Bruce Snider

Bruce Snider

Photo by Lysley Tenorio

Bio

Bruce Snider is the author of three poetry collections: Fruit, winner of the Four Lakes Prize from the University of Wisconsin Press; Paradise, Indiana; and The Year We Studied Women. He is the co-editor of The Poem’s Country: Place and Poetic Practice. His poems and essays have appeared in the American Poetry Review, Best American Poetry, Copper Nickel, Iowa Review, Kenyon Review, New England Review, Poetry, and Threepenny Review, among others. His awards include a Wallace Stegner Fellowship, a James A. Michener Fellowship, the Jenny McKean Writer-in-Washington award, as well residencies from Yaddo, the Millay Colony, the Amy Clampitt House, the James Merrill House, VCCA, and the Bogliasco Foundation. He lives in Baltimore and teaches in the Writing Seminars at Johns Hopkins University. 

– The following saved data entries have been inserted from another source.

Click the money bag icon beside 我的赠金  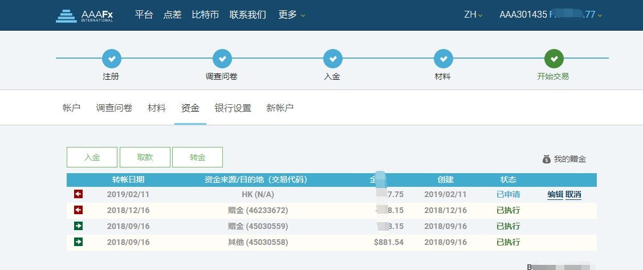tap(546, 159)
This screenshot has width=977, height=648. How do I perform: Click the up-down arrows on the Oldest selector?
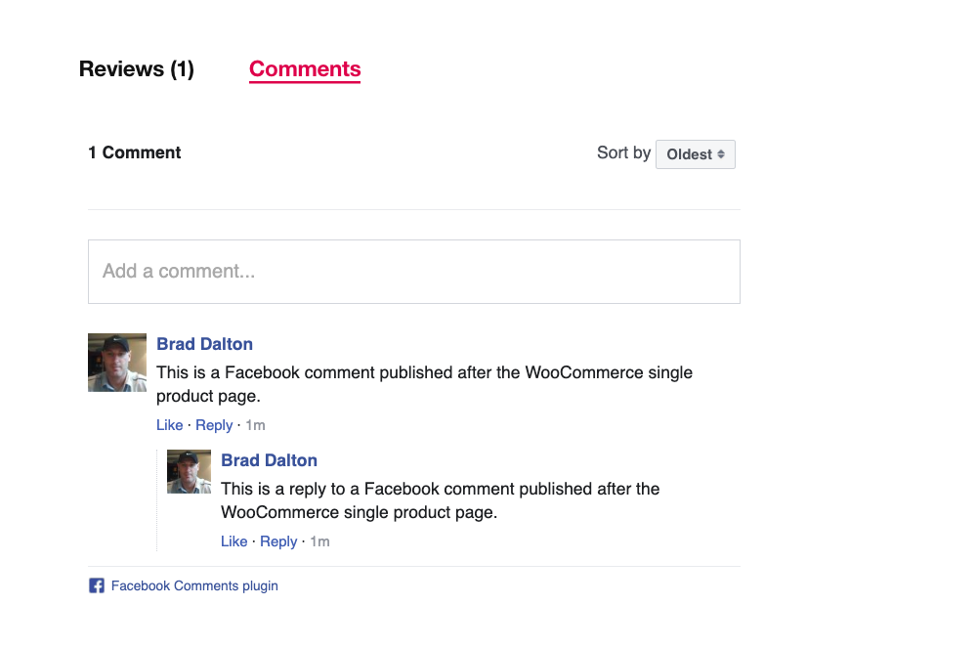[720, 153]
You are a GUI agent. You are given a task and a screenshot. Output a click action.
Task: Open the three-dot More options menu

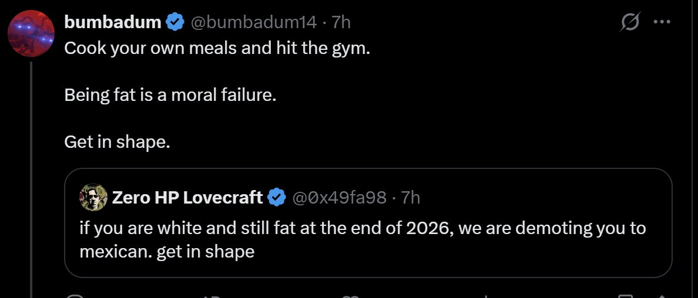[662, 23]
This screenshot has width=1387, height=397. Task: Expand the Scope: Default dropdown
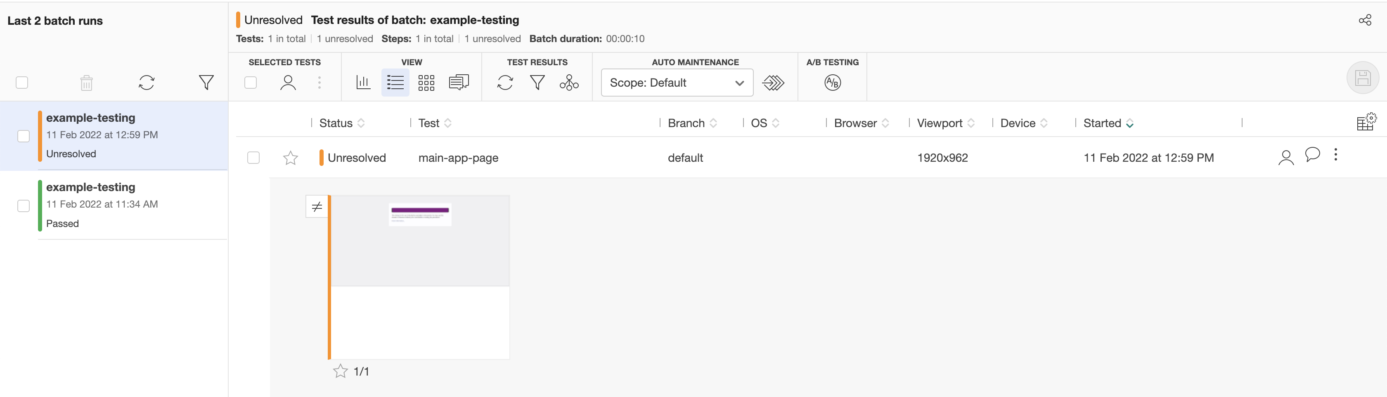[x=677, y=83]
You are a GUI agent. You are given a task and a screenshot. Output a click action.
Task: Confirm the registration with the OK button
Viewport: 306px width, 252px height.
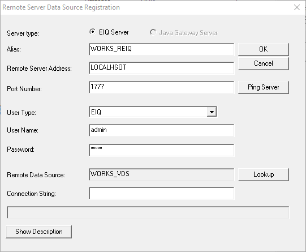coord(263,49)
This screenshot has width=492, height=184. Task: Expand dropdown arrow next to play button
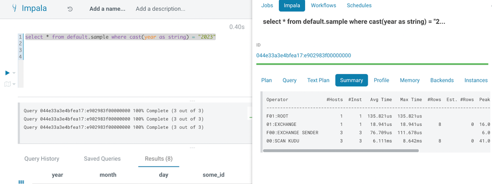[x=14, y=73]

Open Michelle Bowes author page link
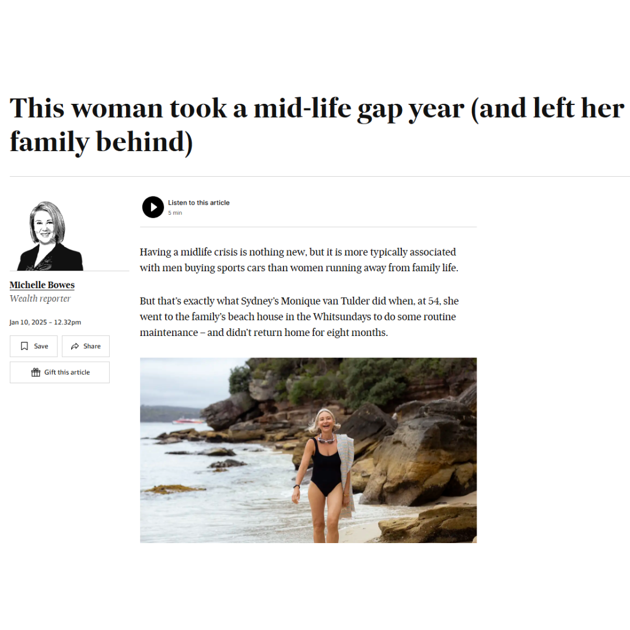pyautogui.click(x=42, y=285)
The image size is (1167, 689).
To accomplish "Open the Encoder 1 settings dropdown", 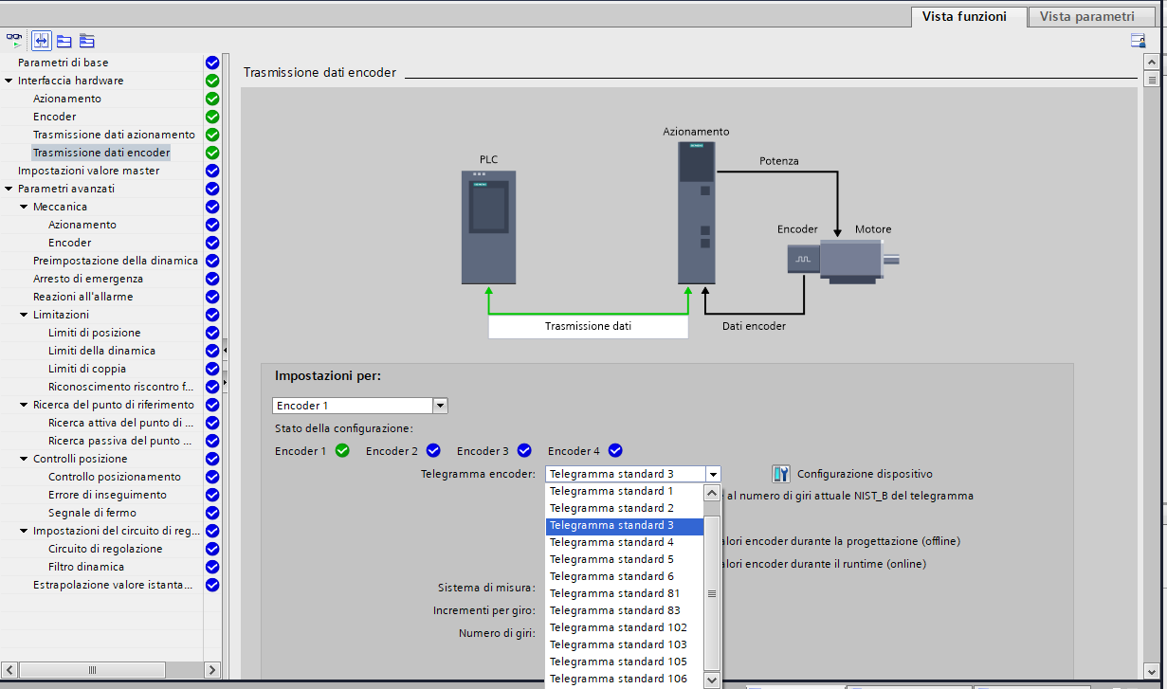I will coord(439,406).
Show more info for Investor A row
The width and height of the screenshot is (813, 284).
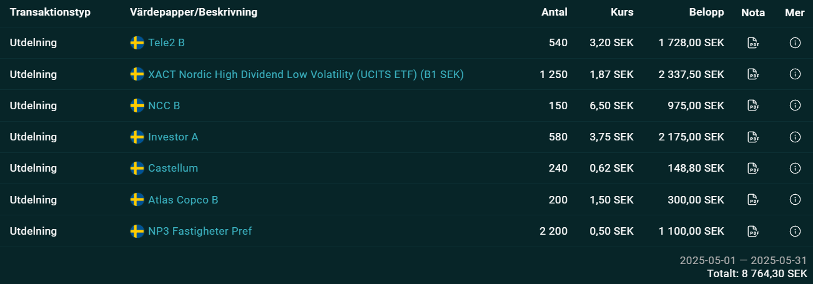(x=795, y=137)
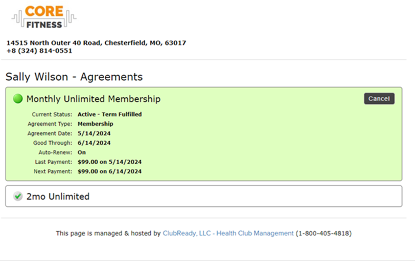Viewport: 416px width, 263px height.
Task: Click the Auto-Renew label
Action: (x=55, y=152)
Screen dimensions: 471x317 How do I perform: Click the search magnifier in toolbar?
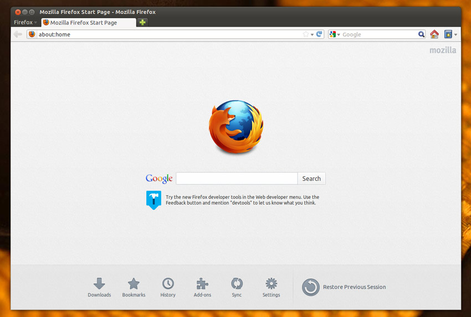421,34
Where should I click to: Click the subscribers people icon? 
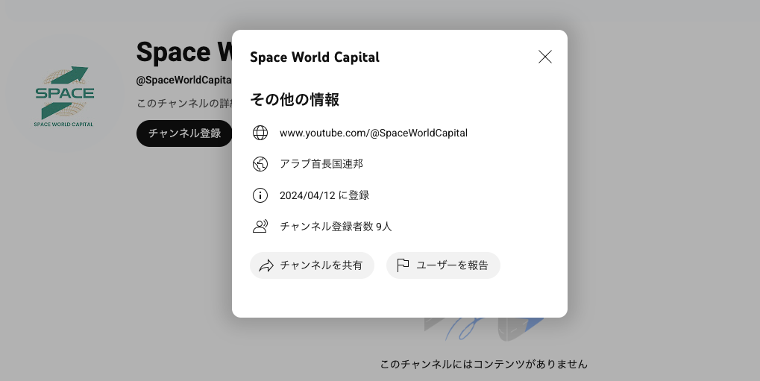pos(260,227)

In the midst of a major life transition—new job, new city—I am incredibly honored to receive a literature fellowship from the National Endowment for the Arts, a gift of solid ground on which to recenter myself and return to finishing my next book (tentatively titled Blood Harmony), a collection of poems dealing with brotherhood, opioid addiction, queerness, and country music. No matter how much you’ve published, no matter how long you’ve been writing, there are never any guarantees, so I am grateful not only for the NEA’s financial support, but for their faith and investment in my work.